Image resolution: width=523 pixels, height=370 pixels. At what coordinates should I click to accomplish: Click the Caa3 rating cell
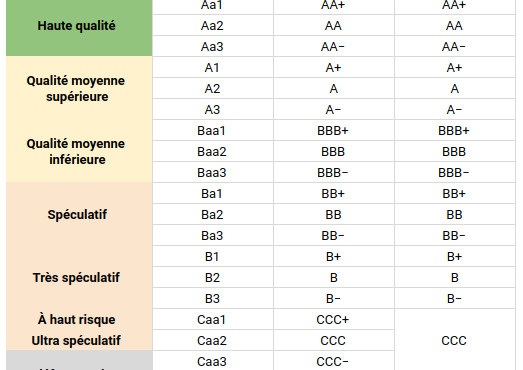coord(213,361)
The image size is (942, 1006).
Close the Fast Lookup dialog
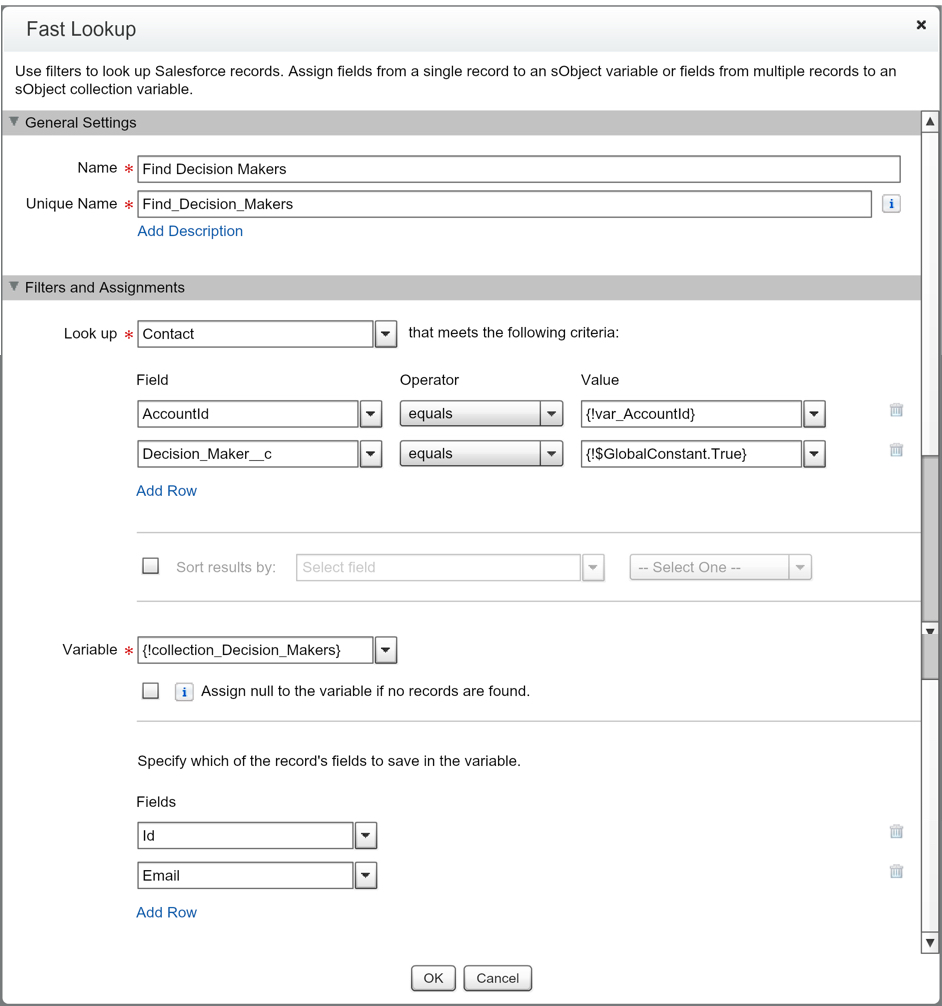click(921, 25)
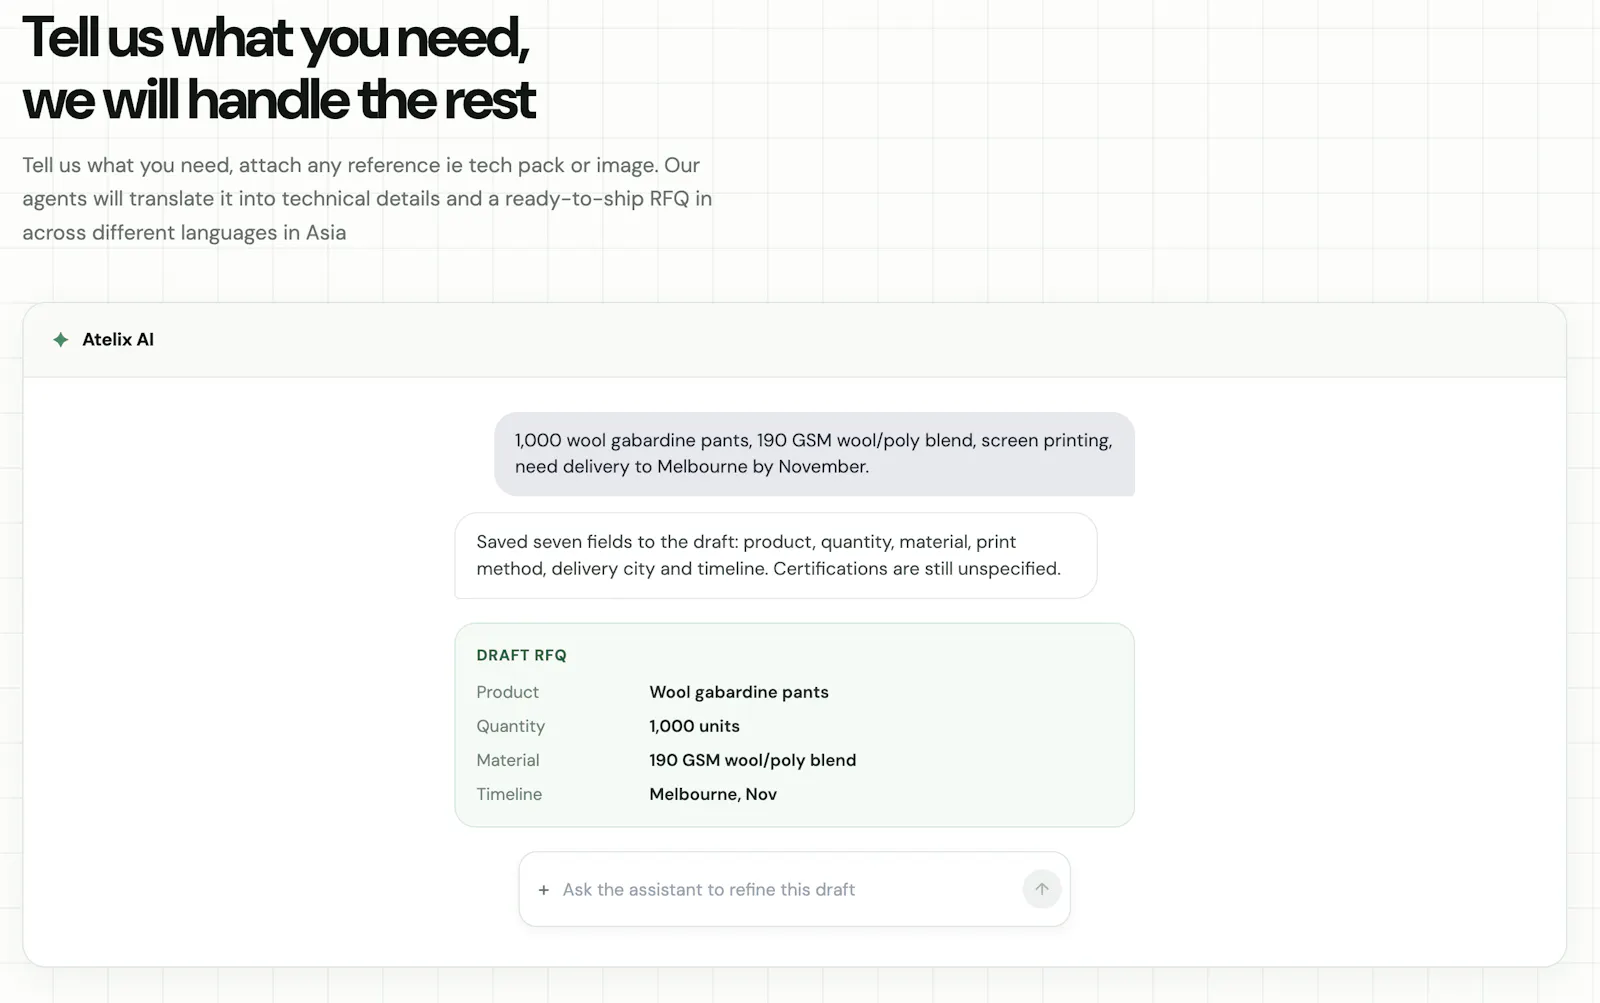
Task: Click the plus attach icon in input
Action: pyautogui.click(x=544, y=890)
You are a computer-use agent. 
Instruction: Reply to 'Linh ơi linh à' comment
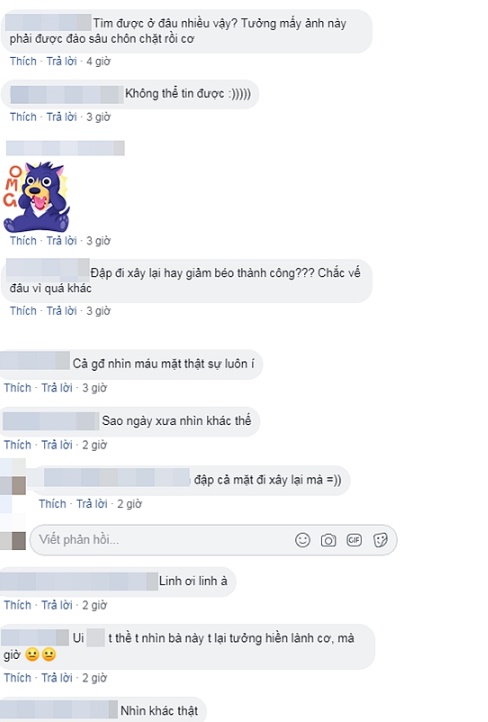(x=57, y=605)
⁂
## What you will do
A word-for-word repeat of the lines from the line with "The image size is (942, 1006)." to the last line of the data, both ends included and pictures left out, is all that should appear.

## Written solution
The image size is (942, 1006).
Close the Fast Lookup dialog
click(921, 25)
Task: Click the plus attach icon in input
Action: pyautogui.click(x=544, y=890)
You are a computer-use agent. 
Instruction: Reply to 'Linh ơi linh à' comment
(x=57, y=605)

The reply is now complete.